The premise of dividend growth investing is not only to find a stock that can pay growing dividends, but also to add value to your portfolio over time.
Chowder, as identified on Seeking Alpha, defined this approach as double immersion. I really like the concept of double dipping and it has been the foundation of my stock selection approach.
That’s partly why I dropped the following blue chip stocks; Kimberley-Clark NYSE: KMB and Manulife TSE: MFC. You just didn’t pass the chowder score.
What makes the Chowder Rule perfect for my stock selection process is that it fits really well with my use of Dividend Achievers with 10% CAGR dividend growth over a 10 year period.
Another reason to like the rule is that it is inherently very easy for anyone to understand. All you have to do is add 2 numbers together and then make a decision based on your investment goals.
What is the chowder rule?
The Chowder Rule simply attempts to identify a high-growth dividend stock by adding up the current dividend yield and 5-year CAGR dividend growth.
The rule is set up to produce the best total return dividend stock that makes money off dividend growth and stock appreciation.
High Quality Stocks + High Current Yield + High Yield Growth = High Total Return.
It’s that simple and embodies the following two stock investment concepts. He created the rule to help him decide between buying a great company with a dividend yield of 1% or some other great stock with a dividend yield of 5% and all other returns in between.
There is a desire to receive dividend income, but not at the expense of total return (dividend income vs. total return). The rule helps pull the two together and uses CAGR dividend growth to help establish a company’s growth.
Calculation of the chowder score
Through the numbers, the formula takes the following form for me.
Current yield + min (3/5/10) dividend growth per year = total yield.
The simplest formula is the following.
Current yield + 5 year dividend growth = total yield.
Your access to data determines what you can calculate, but I prefer the first after evaluating 3, 5, or 10 year dividend growth across 100+ companies. The min approach provides a worst-case model that prevents us from overestimating future total returns.

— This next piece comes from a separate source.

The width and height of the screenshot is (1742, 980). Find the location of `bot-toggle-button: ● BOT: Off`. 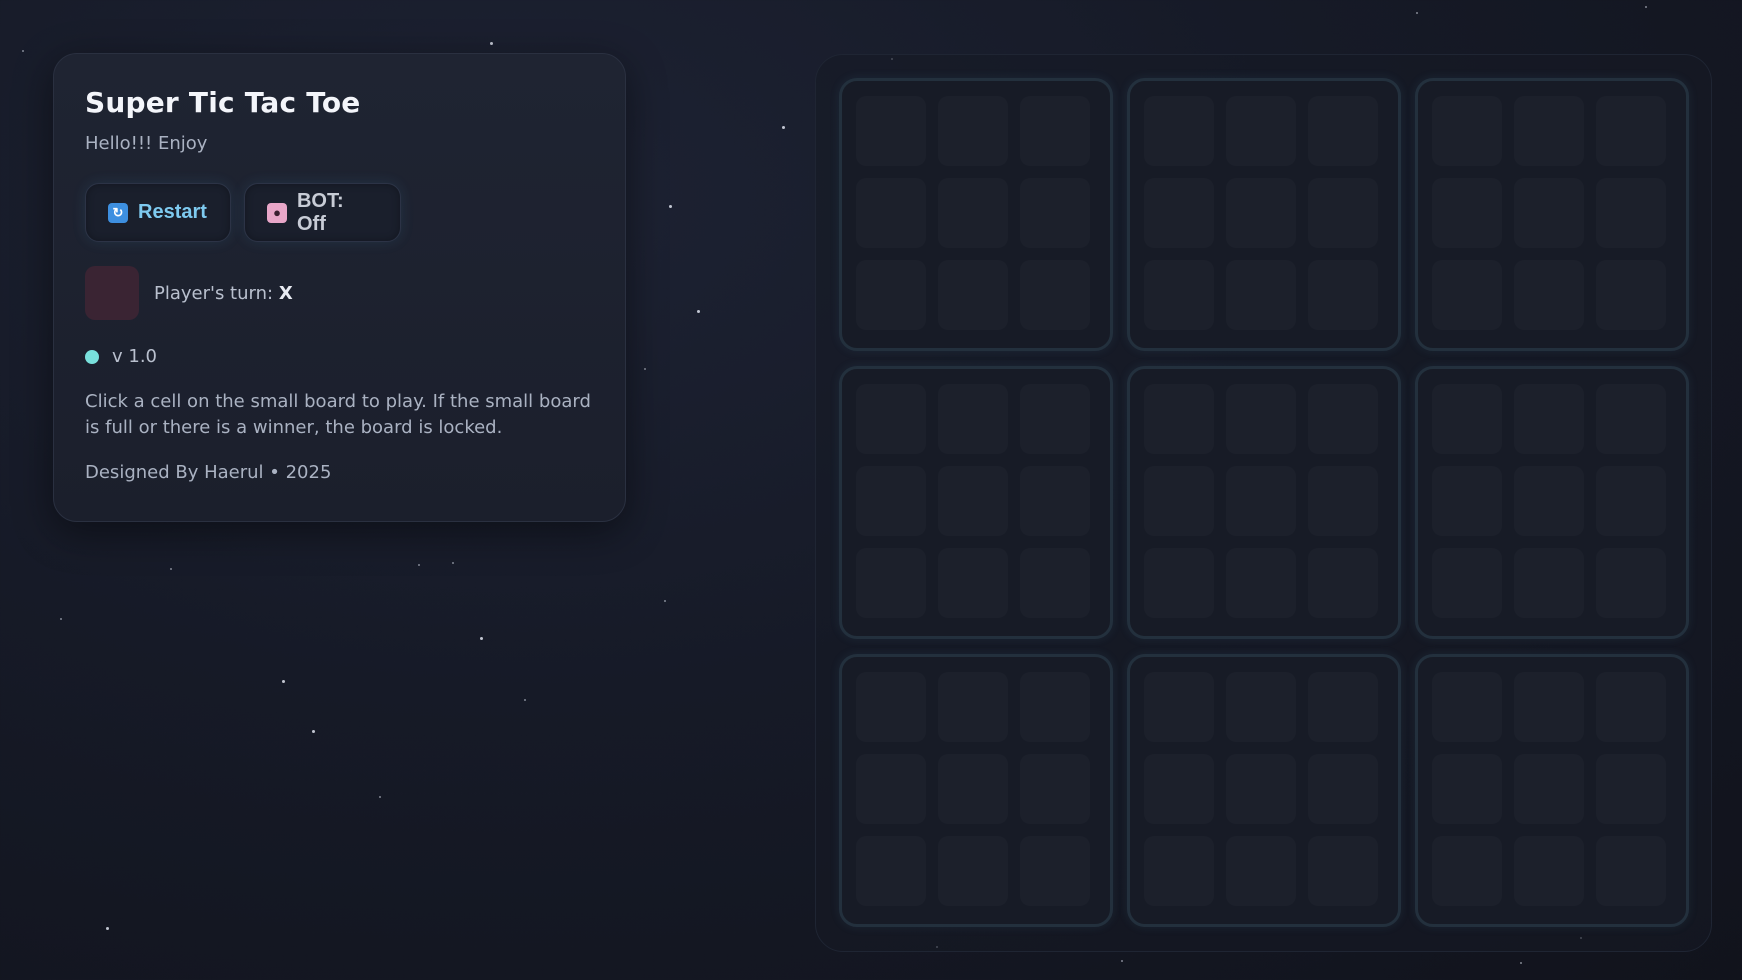

bot-toggle-button: ● BOT: Off is located at coordinates (322, 212).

Dividend yield reflects market price of investors
The rule takes into account the fact that if a stock is doing well and is valued by investors, the dividend yield would remain relative and within a certain range. If the stock were overvalued, the dividend yield would go up when the price went down, and if it were undervalued, the price would tend to go up and the dividend yield would go down. This is how the stock market reacts to the performance of a company.
Dividend growth reflects the company’s profitability
When you use the company’s historical dividend growth to determine the company’s earnings, you can assume that constant dividend growth implies that the company is able to grow its earnings and increase profits. You can’t consistently increase the dividend without the stock’s price (see previous point) stalling.
One caveat to dividend growth is to make sure that the dividend payout ratio doesn’t grow at the same rate, otherwise it is false growth in the bottom line.
Applying the Chowder Rule
Chowder made the following guidelines for yourself, but you should tailor them to suit your investment style. His initial considerations, based on his research, were a 3% dividend yield and 5% dividend growth for a total of 8%. He then adjusted it for the trench and settled for a total of 12%.
- For a stock with a 3% dividend yield, he needs 9% dividend growth. This is where dividend yield and dividend growth can balance each other out.
- For certain stocks such as utilities, he sets the standard target of lower dividend growth of 5%, for a total of 8%
How do I use the chowder rule
After applying the Chowder Rule to my dividend stock list (all over 150 stocks), I was no longer as happy with the results of Chowder’s 5-year dividend growth rate. Some stocks have passed the rule without the persistence of dividend growth.
I tried 10 years old and got the same results, as well as average dividend growth of 3, 5, and 10 years. I decided to use the lowest of the 3 data points I’m tracking and that worked fine.
The result of using the minimum value of 3, 5, or 10 year CAGR dividend growth is that it eliminates any inconsistent spike in dividend growth and is a little stricter.
I intend to amalgamate my stock selection process by using the chowder rule for dividend achievers together. Remember, the rule doesn’t rate whether a stock is undervalued or not, or whether it’s a good company to invest in first.
The High quality warehouse Part is for you to judge as the Chowder Rule attempts to determine the potential for overall growth based on historical trends.